[Photo: Yonhap News Agency]

South Korean stocks this week are expected to digest the shock from last week’s sharp fall and check the direction of July trading.

South Korean stocks fell sharply on June 26. The KOSPI and Kosdaq plunged 5.8 percent and 4.1 percent, respectively. A circuit breaker was triggered on the KOSPI for the second time in a week.

Several negative factors overlapped, including Apple price hikes, reports that OpenAI’s initial public offering could be delayed, and uncertainty over the Strait of Hormuz. Still, markets largely view the selloff’s core as an unwinding of positions concentrated in semiconductors rather than a new major shock.

The recent rise in the KOSPI relied heavily on Samsung Electronics and SK Hynix. Their combined share of KOSPI market capitalisation exceeded half and expanded to close to 60 percent. That structure means the entire KOSPI has little choice but to move sharply if those two stocks wobble.

Supply and demand also overlapped from single-stock leveraged ETFs and passive products holding top market-cap stocks. That amplified selling pressure even on small negative news.

Volatility has increased further since single-stock leveraged ETFs were launched. This year’s average daily stock price volatility for Samsung Electronics and SK Hynix has expanded more after the products were launched than before.

Individual investor flows also concentrated not only in Samsung Electronics and SK Hynix but in single-stock leveraged ETFs based on those two stocks. Funds were drawn to products that offer leverage effects at lower prices than buying high-priced large-cap stocks directly.

In this process, the Kosdaq was relatively sidelined. Some momentum money that had previously gone to growth and small- and mid-cap stocks shifted to large semiconductor single-stock products. That is why the Kosdaq failed to keep up even when the KOSPI rose and was shaken together when the KOSPI fell.

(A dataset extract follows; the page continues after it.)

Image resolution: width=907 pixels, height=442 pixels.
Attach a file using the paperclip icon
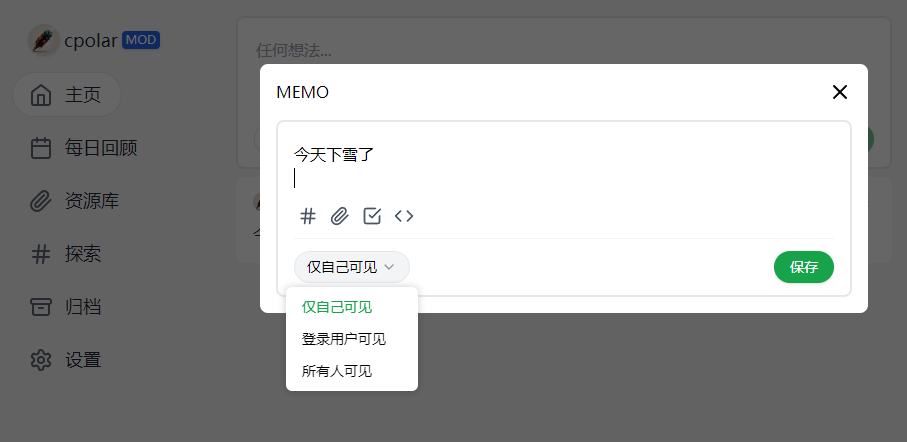tap(340, 216)

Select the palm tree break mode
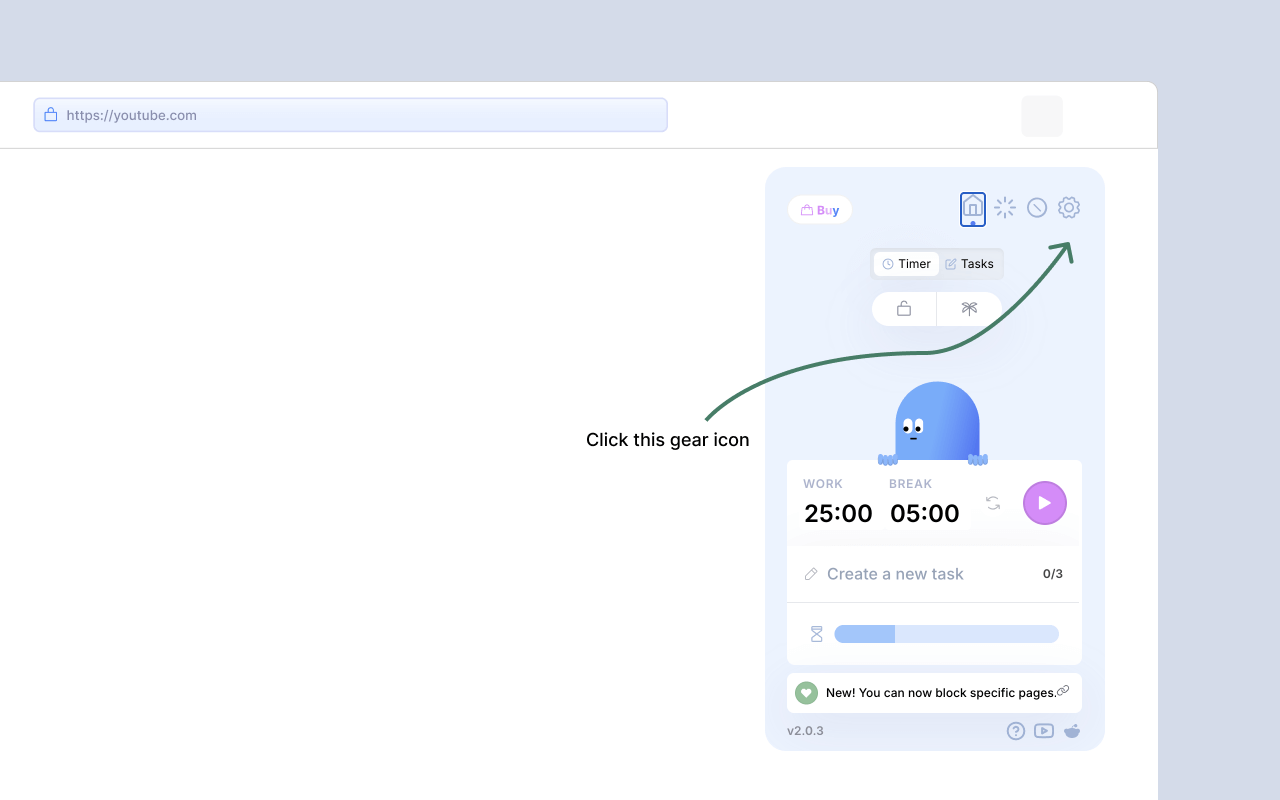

Still, it is hard to say fundamentals have wavered. Strong semiconductor exports and rising memory prices have continued in June.

Profit estimates for the semiconductor sector are also being revised up gradually. The industry is watching the possibility that KOSPI earnings per share could be revised up again after second-quarter results are released.

The key to July trading is earnings. As the second-quarter reporting season begins, semiconductor profit outlooks centred on Samsung Electronics and SK Hynix will be checked again. If profit estimates rise, the recent sharp fall can be read as easing overheating.

If earnings expectations fall short of the market’s bar, the burden of the semiconductor-heavy rally could grow.

The high interest rate environment also needs to be considered. International oil prices have fallen back to pre-war levels, but U.S. 10-year Treasury yields remain high.

In a high-rate environment, funds tend to concentrate in companies with clear earnings momentum and improving profitability rather than all sectors rising together.

This week’s investment strategy appears to be to keep core semiconductor stocks while preparing for short-term swings. Leading sectors such as semiconductors, AI infrastructure and power equipment are likely to keep drawing market attention until earnings are confirmed.

But with daily swings widening due to leveraged ETF flows, a phased approach on pullbacks is needed rather than chasing prices higher.

Funds around the stock market remain abundant. Individual money continues to flow into domestic equity ETFs, and inflows centred on semiconductor ETFs are also continuing.

But if that money concentrates in some large-cap stocks and leveraged products, the gap could widen between index gains and what investors feel in the market. Next week, whether gains spread to more stocks is expected to be a more important yardstick than whether the index rebounds.

Ultimately, this week’s market is expected to be a stretch to recheck trust in semiconductor earnings after the sharp fall. If profit outlooks for Samsung Electronics and SK Hynix hold and supply-demand instability driven by leveraged ETFs eases, the KOSPI could try to rebound ahead of the July earnings season.

If volatility in large semiconductor stocks continues and Kosdaq flows fail to recover, the index is likely to repeat large swings.

Lee Jae-man (이재만), a researcher at Hana Securities, said, "Even now, considering maintaining high interest rate levels, selecting companies is important." He said companies should be selected based on stronger earnings momentum, maintaining forecasts for high earnings growth, and expectations of rising operating profit margins.

Noh Dong-gil (노동길), a researcher at Shinhan Investment Corp, said, "The stock market in July is a stretch where tightening vigilance and an upward turn in earnings revision upgrades confront each other." He said a strategy is needed to keep a core in semiconductors and AI infrastructure while re-entering on gap-driven pullbacks.